▶ _STORED DATA_:
────

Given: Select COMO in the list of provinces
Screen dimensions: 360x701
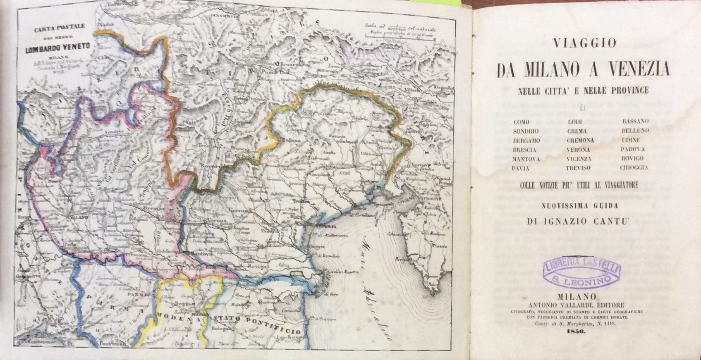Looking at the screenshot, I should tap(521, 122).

────

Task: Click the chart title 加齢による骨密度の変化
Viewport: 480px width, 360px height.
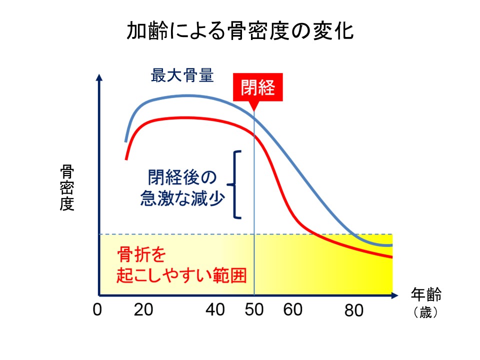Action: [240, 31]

────

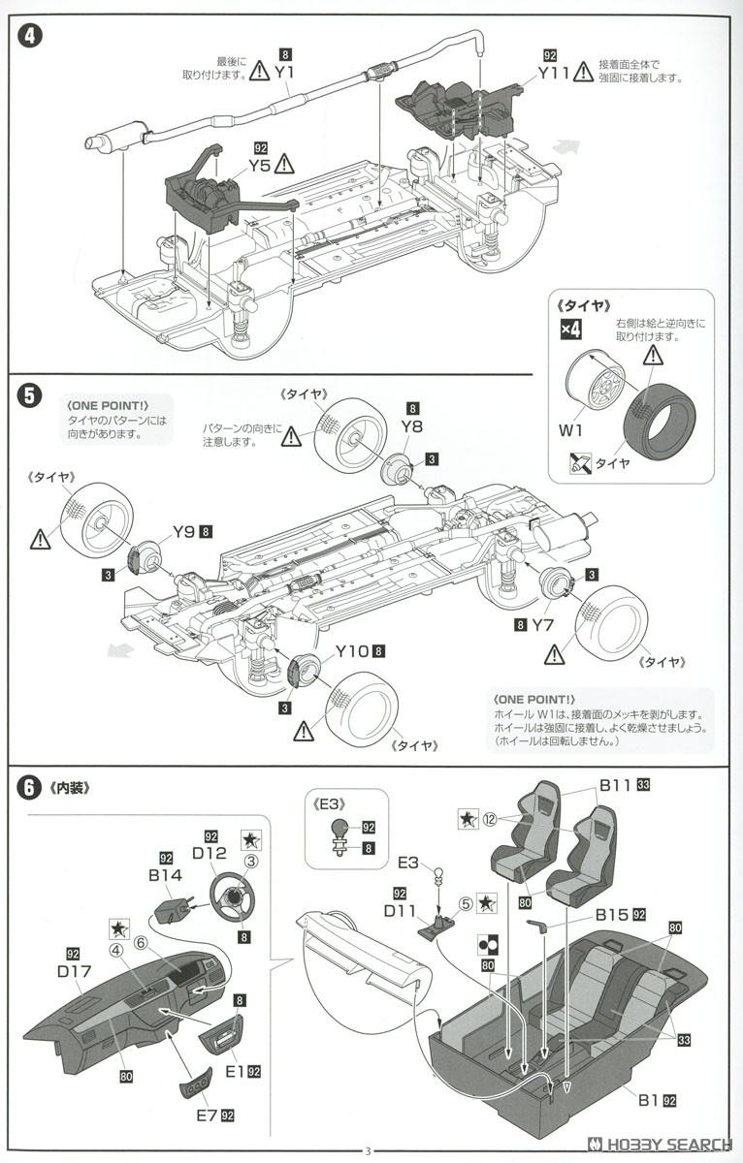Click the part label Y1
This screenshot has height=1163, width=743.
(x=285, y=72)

────

▶ _WORK TO BE COMPLETED_: Duplicate the records from the line with "Click the part label Y1" up to and including the line with "(x=285, y=72)", leaving the pictures out of your answer.

▶ _ANSWER TO THE PROBLEM_:
Click the part label Y1
This screenshot has height=1163, width=743.
(x=285, y=72)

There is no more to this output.